Many people confuse ‘loving’ someone with being ‘in love’. I know that many would claim that they are the same thing. In reality, they are not. You love your parents, your children, and your pet dog, for example – but you’re not ‘in love’ with them. Counselors will often describe being in love as being in lust.
Although we consider lust to have a sexual definition, you can also define it as an intense longing – in this case, an intense longing for a particular person’s company, affection, time and, yes, intimacy as well. As we age, that lust component wanes a little. That doesn’t mean we are no longer in love. In fact, as lust wanes, our loving and caring nature towards that person grows stronger.
A mistake that some couples make is that they want to recapture that ‘in love’ era of their relationship. While it can be done, if you understand the difference between the two, you can concentrate on some of the more important aspects of your relationship. For example, when you say you want to recapture that ‘in love’ period, exactly what do you want to recapture? Is is the sexual side? Fine, that can be worked on, just don’t confuse it with love – you can have an intense sexual relationship without being ‘in love’.

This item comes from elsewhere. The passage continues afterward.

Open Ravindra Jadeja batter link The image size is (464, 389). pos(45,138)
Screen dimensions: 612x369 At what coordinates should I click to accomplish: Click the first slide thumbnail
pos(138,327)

If you are trying to recapture some of the romantic parts of your early relationship, working with a marriage counselor can do that too. Believe me, the maturer side of romance is far more interesting than that experienced in your earlier days.
Rather than focusing on a state of mind called being ‘in love’, focus on what is now important in your relationship – separate the issues, and work on them one by one. Your marriage will be stronger and a lot more enjoyable – and you will still love each other – more and more as each day passes.